• **Your goal**
Match on the string "Uncheck" in the entries below and return every matching line.

::: Data to use

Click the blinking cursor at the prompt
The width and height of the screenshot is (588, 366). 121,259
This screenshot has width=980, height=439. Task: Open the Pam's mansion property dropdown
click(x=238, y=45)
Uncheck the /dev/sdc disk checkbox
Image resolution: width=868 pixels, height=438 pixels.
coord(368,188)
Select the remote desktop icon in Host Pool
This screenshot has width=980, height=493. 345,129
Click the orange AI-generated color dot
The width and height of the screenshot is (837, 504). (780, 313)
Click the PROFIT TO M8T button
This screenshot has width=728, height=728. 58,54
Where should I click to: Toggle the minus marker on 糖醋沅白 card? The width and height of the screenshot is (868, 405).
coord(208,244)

::::::
::: Data to use

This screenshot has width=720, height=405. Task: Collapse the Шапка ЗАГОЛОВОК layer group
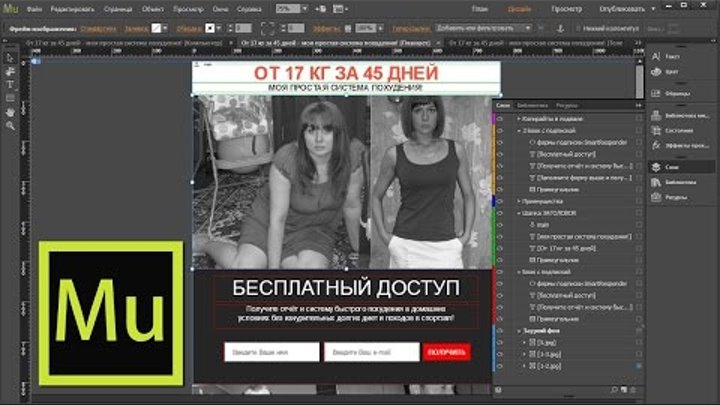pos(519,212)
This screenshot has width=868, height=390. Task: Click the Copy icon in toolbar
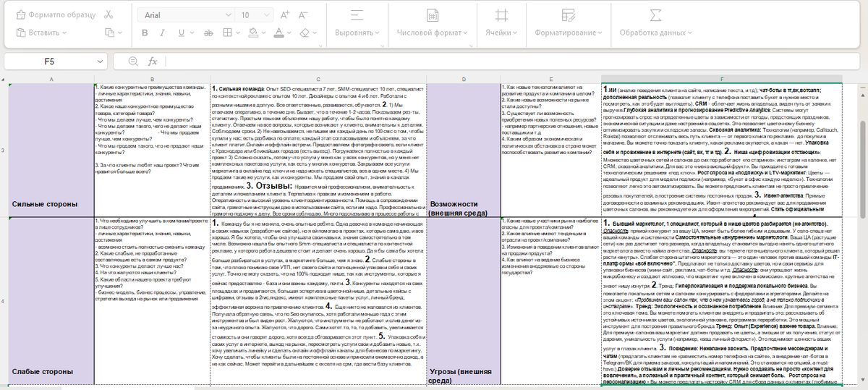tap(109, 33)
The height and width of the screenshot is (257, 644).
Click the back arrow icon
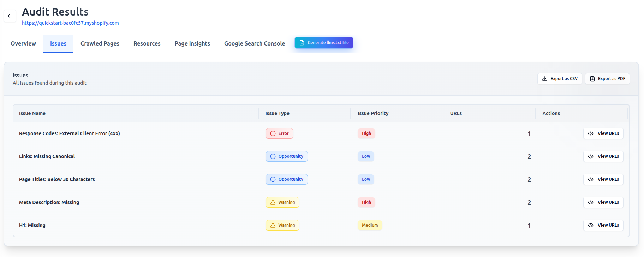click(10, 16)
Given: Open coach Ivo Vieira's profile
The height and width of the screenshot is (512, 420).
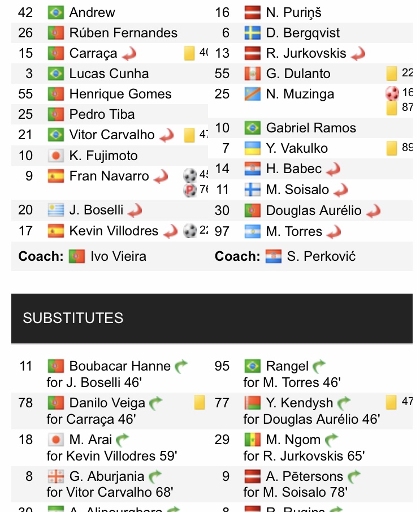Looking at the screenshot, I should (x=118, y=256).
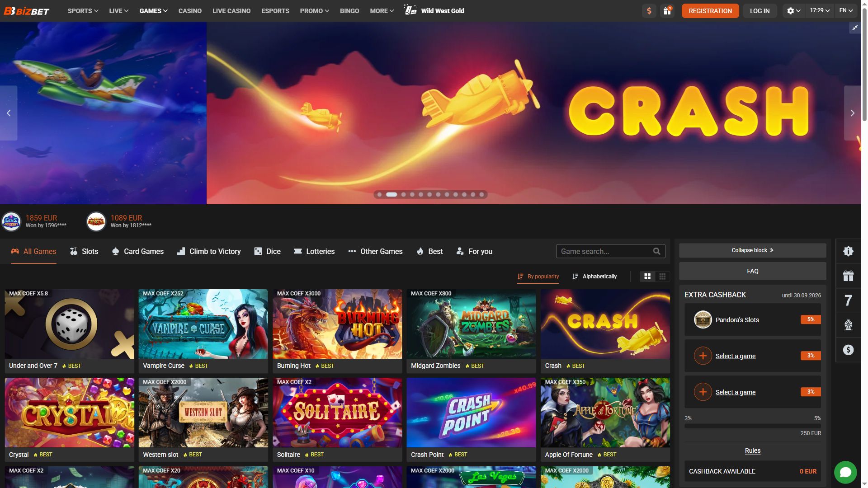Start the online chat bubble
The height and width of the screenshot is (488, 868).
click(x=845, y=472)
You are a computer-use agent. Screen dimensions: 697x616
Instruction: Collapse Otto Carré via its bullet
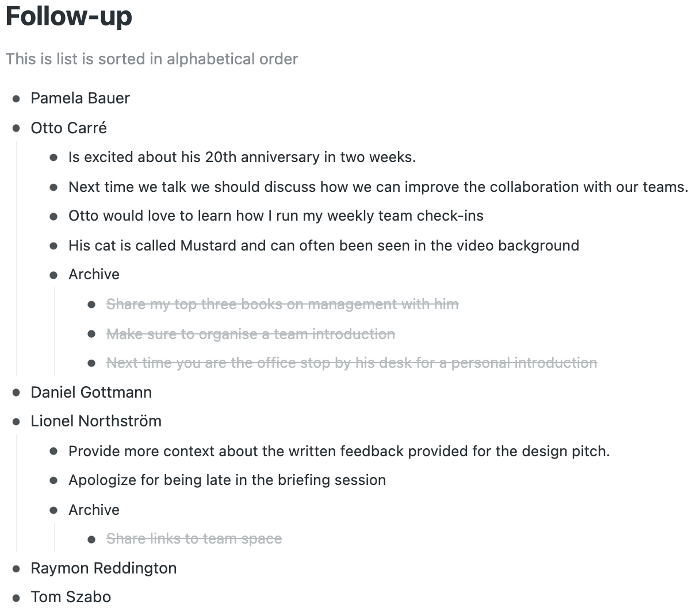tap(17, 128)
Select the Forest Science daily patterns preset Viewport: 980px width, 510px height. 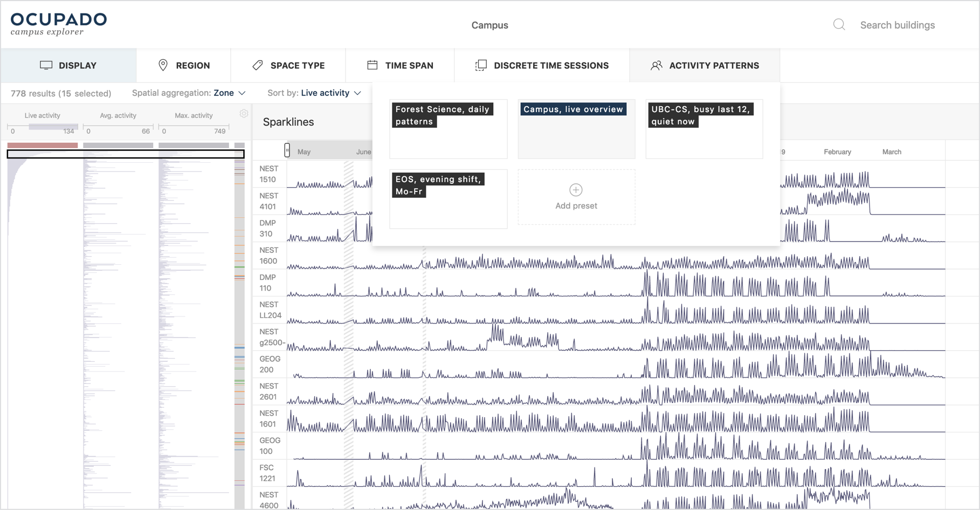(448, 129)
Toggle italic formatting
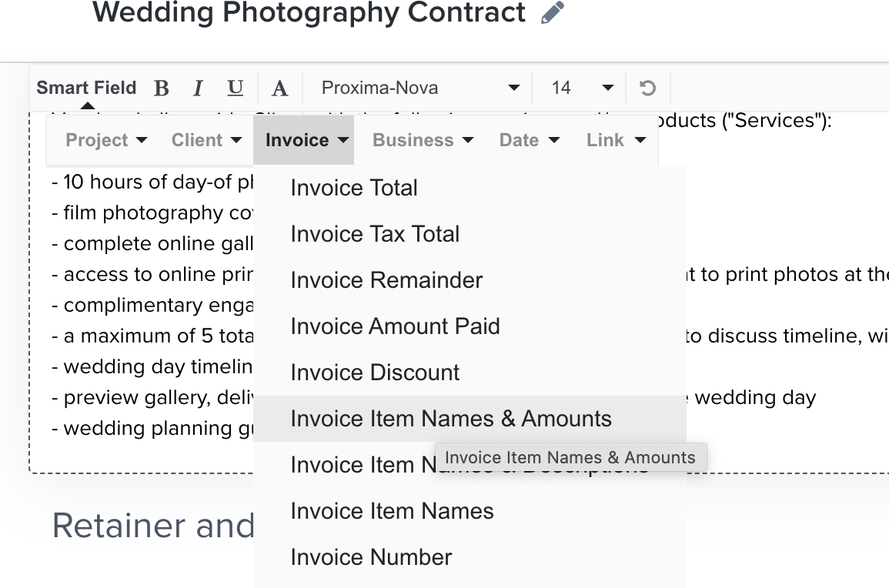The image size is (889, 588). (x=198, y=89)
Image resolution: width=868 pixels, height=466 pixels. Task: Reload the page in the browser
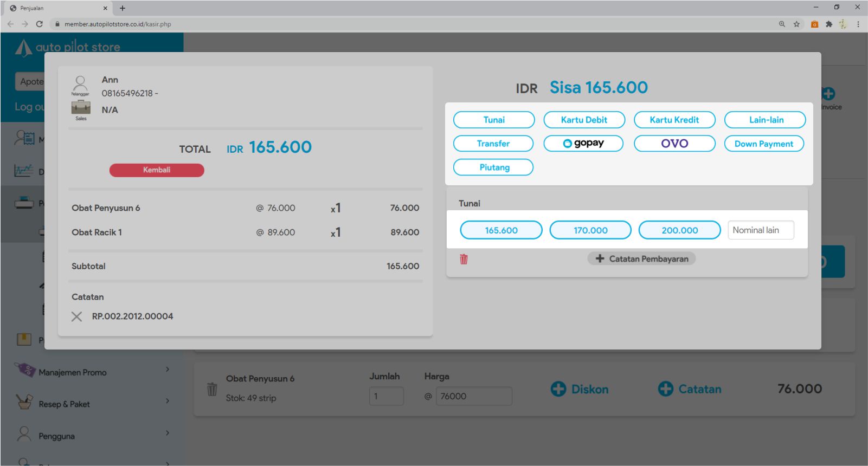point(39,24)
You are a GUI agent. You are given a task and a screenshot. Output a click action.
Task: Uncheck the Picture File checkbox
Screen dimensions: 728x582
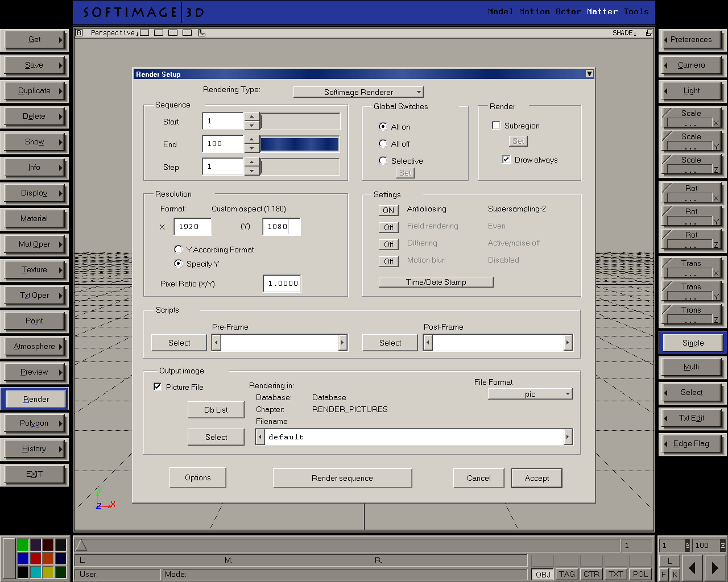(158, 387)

::::::

• **Result of the exercise**
Uncheck the /dev/sdc disk checkbox
Task: Uncheck the Picture File checkbox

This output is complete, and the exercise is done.